Il razzismo è legato alla relazione di potere con l’altro. Non il potere come lo intendeva Hegel: lo scontro che non arriva alla morte di uno dei contendenti, perché il meno coraggioso si sottomette, diventando servo. Nel razzismo è in gioco il potere di morte sull’altro indifeso: eliminarlo (simbolicamente o concretamente) è l’affermazione, vista come necessaria, di un controllo perverso sulla vita.
All’epoca dello sterminio gli Ebrei erano un popolo disarmato (per lo più in via di assimilazione alle popolazioni dei vari paesi ospitanti) e la loro egemonia economica un’invenzione. Sono stati massacrati come profeti, non del tutto consapevoli e inermi, dell’esilio nella terra dell’altro come premessa dello scambio, della circolazione di idee, costumi, beni.
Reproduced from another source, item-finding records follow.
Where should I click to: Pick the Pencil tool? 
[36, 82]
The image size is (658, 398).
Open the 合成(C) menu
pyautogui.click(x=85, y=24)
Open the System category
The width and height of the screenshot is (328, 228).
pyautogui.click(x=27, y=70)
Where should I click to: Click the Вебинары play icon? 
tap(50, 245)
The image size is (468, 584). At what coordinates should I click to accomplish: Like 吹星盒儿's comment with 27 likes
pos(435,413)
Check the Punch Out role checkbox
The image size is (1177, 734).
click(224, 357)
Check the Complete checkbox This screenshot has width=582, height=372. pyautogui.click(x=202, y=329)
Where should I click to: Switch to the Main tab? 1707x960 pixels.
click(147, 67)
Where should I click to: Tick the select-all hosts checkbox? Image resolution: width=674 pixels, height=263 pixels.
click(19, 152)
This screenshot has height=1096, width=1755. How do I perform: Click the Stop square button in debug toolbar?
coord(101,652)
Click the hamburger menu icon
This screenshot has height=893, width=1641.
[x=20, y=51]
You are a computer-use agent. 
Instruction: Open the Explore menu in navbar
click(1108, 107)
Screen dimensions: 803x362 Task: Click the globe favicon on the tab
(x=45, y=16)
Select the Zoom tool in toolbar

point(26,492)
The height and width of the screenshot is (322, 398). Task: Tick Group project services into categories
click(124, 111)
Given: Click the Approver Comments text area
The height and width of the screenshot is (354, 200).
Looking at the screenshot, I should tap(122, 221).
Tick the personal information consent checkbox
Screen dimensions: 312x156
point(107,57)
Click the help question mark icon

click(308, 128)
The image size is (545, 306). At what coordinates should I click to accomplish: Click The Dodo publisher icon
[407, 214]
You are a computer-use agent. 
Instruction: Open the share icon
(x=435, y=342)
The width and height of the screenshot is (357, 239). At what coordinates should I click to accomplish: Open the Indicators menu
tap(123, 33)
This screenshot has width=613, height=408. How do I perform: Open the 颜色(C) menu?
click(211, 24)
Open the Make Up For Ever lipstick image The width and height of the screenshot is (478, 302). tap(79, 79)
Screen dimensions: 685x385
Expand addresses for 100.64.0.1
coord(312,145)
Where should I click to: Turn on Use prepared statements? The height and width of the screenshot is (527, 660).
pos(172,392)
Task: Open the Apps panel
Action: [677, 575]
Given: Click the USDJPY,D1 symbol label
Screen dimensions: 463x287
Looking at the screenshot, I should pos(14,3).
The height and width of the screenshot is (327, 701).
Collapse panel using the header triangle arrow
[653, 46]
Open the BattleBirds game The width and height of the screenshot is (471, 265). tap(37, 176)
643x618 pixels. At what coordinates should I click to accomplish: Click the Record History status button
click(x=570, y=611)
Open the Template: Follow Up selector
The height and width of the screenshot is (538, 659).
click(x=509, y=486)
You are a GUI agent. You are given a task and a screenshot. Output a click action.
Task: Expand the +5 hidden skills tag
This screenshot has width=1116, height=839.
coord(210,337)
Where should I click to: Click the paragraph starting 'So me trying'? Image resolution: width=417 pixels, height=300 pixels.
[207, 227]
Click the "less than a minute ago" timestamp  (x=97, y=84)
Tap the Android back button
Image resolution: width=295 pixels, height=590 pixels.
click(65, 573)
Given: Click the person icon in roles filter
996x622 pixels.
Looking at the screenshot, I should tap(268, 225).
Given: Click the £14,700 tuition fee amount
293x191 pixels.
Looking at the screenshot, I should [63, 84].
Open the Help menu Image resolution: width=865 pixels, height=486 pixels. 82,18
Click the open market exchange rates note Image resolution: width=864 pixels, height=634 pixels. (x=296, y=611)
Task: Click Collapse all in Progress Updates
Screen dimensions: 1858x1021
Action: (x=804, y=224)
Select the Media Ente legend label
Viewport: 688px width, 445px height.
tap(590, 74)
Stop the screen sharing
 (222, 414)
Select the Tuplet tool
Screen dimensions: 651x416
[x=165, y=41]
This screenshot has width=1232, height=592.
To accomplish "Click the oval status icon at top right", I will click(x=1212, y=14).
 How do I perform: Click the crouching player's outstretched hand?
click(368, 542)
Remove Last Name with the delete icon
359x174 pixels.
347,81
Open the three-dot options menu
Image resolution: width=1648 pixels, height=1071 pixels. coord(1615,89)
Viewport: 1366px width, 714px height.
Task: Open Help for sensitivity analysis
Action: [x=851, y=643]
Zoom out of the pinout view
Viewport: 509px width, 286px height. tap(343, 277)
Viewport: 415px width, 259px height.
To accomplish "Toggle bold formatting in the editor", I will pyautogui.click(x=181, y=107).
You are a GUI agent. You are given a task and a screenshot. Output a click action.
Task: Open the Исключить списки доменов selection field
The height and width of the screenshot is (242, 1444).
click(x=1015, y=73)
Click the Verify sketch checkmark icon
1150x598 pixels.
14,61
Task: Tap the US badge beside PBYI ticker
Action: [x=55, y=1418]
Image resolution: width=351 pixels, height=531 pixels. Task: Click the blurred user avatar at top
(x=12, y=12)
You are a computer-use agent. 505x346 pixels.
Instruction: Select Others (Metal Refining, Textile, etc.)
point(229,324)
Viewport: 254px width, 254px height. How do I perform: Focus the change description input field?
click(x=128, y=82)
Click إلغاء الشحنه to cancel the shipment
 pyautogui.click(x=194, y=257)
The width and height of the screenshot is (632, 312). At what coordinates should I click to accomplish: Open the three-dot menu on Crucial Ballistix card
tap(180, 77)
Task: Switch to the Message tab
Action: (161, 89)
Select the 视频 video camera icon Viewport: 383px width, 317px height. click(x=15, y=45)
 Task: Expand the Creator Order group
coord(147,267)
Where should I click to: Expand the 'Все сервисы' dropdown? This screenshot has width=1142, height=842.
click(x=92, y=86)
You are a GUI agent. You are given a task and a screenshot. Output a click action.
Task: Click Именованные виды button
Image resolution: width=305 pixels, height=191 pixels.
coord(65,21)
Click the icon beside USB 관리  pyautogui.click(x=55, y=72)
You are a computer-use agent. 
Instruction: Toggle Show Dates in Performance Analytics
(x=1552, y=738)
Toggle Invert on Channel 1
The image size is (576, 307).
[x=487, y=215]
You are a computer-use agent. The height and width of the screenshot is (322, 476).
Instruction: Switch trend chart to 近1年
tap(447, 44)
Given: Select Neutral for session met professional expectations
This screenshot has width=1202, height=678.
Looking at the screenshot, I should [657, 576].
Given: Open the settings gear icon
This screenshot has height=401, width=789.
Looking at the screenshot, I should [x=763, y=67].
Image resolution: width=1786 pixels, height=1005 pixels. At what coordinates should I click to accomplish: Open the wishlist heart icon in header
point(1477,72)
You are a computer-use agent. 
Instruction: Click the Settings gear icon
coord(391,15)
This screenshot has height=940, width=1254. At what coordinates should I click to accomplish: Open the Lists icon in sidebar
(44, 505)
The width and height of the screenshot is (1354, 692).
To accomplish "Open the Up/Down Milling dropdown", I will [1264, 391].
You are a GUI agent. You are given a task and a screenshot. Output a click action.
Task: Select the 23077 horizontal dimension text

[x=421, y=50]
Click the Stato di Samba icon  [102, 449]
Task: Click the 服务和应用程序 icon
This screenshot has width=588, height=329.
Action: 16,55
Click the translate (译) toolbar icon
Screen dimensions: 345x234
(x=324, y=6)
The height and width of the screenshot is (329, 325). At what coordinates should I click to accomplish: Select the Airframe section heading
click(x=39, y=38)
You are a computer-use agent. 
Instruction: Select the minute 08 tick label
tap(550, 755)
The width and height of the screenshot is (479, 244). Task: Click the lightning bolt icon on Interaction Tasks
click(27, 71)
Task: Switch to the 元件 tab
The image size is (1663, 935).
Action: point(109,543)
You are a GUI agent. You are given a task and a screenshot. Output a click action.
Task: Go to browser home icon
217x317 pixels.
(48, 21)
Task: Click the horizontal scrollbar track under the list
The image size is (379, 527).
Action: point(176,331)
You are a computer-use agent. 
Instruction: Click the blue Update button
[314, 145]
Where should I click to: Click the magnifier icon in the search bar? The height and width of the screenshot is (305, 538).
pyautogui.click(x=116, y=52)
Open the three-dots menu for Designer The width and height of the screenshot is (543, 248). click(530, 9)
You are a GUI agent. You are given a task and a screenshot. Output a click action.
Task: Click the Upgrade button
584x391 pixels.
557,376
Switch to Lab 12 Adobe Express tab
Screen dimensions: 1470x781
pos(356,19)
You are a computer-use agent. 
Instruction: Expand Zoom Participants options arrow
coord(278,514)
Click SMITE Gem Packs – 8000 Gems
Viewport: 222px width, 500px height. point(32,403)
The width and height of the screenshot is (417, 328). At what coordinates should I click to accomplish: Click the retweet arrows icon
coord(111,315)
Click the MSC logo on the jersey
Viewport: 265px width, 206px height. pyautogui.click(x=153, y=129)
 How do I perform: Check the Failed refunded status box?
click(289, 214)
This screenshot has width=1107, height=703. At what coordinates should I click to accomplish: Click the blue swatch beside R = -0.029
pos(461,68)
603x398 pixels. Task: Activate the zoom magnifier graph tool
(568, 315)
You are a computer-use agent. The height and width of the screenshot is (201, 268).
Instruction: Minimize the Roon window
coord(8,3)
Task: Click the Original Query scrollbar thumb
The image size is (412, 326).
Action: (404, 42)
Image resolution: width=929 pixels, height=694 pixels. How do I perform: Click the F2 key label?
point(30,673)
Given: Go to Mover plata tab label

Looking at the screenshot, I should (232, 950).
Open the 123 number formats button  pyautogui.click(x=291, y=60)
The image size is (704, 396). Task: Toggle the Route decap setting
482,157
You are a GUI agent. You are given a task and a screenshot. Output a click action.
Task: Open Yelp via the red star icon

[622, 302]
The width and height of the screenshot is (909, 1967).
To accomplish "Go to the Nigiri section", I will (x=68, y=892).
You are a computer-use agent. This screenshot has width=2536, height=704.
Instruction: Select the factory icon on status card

Il diverso privo di armi, oggetto di un rigetto tanto gratuito quanto radicale, rappresenta la parte di noi che più ama la vita. Nel razzismo, questa parte -necessariamente esposta e vulnerabile nel suo schiudersi al nuovo, alla scoperta- è proiettata sull’altro perché le presti l’involucro della sua diversità, in modo da farla apparire estranea e irriconoscibile, cancellando la sua provenienza. L’altro deve essere eliminato nel punto in cui maggiormente può rivelarsi nella sua affinità e vicinanza, dove la sua pretesa alienità può restituire al mittente la parte di sé che ha rifiutato.
La vicinanza con il reietto è perturbante: crea confusione tra ciò che si è deciso di essere, espellendo una parte di sé, e quello che si scopre di essere, quando la parte espulsa ritorna, irrompendo improvvisamente sulla scena, a reclamare il posto che le spetta. Nell’agire contro l’altro che perturba, il nemico non è lui in se stesso, ma l’effetto perturbante della confusione dentro di sé.
L’altro dalla pelle nera è garante di una distanza rassicurante tra sé e ciò che si è deciso di gettare fuori di sé. Lo si immagina come un nemico potenziale e trovarselo di fronte armato non sorprende: combatterlo è il miglior modo per mantenere il fossato scavato per distanziarlo. Vederlo, invece, disarmato e vulnerabile, destabilizzante nella sua umanità coinvolgente, rende inconsciamente impellente l’esigenza di ucciderlo a freddo.